Today is the 27th birthday of my first child. She and her sister changed my life, made me a better Feldenkrais® practitioner and — as all successful children do — tore out pieces of my heart when they left home to become who THEY are.
They found their way into this series of blog posts because I would never have had children and they would never have had the mother I became, if I had been willing to be who I thought I should be.
My girls were born of deep longing and incredible struggle. When I married their father, I had no idea that I was too young to agree that we would not have children. Nor did I know I didn’t have to do it.
At that time, conception was rarely a solitary endeavor, so my first step was to renege on that agreement. I no longer remember how many months of persistent knocking it took, before he opened the door.
Many more months later, I came face-to-face with the fact that I did not have an ‘easy’ profile for getting pregnant.

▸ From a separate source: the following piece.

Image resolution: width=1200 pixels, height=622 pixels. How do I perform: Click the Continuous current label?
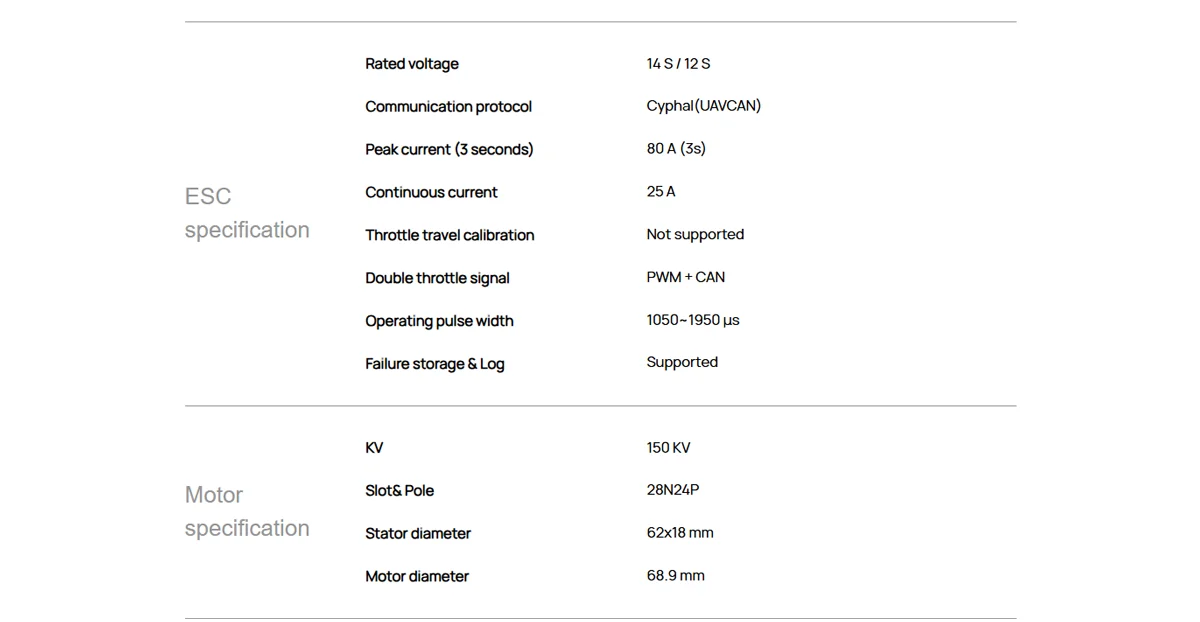tap(431, 192)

Over the course of countless meticulous monthly temperature charts, anyone could see that I had two cycles in which I could have have gotten pregnant. As I said, I have two children.
When Jaime was 6, Samantha was 2, and I was deep in the realization that I was not the mother I became a mother to be. That’s a story in itself, the end of which is that in order to become that mother, I left their father. It was suddenly clear that I would never be an old woman lying on her deathbed remembering an idyllic journey through life.

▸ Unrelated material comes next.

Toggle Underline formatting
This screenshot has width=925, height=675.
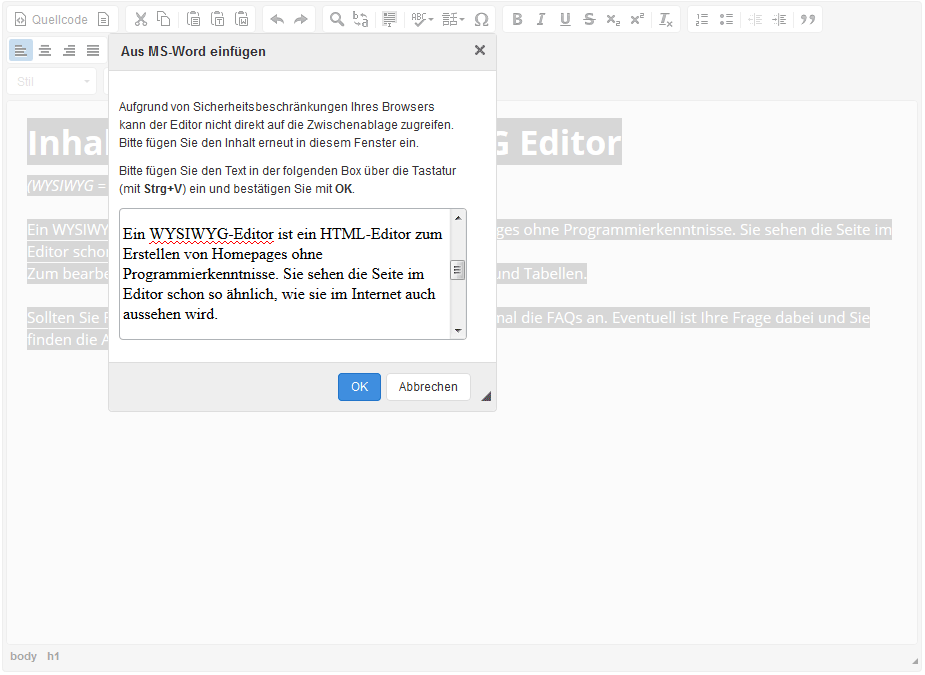click(565, 19)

My decision to become who I knew I had to be cost me friends and Feldenkrais® clients. I learned that there will always be some people just can’t deal with who I really am, and that they need to do what they need to do, while I do what I need to do.
Moshe Feldenkrais told us repeatedly — “You do not change who are you just because you walk through my door to work with me.” Nor do we change who we are when we walk into the room to work with our clients. If we are not who we are in the rest of our lives, we cannot be who we are in our work.
If you want more Feldenkrais®clients, be willing to be who are you are… in your studio and everywhere else.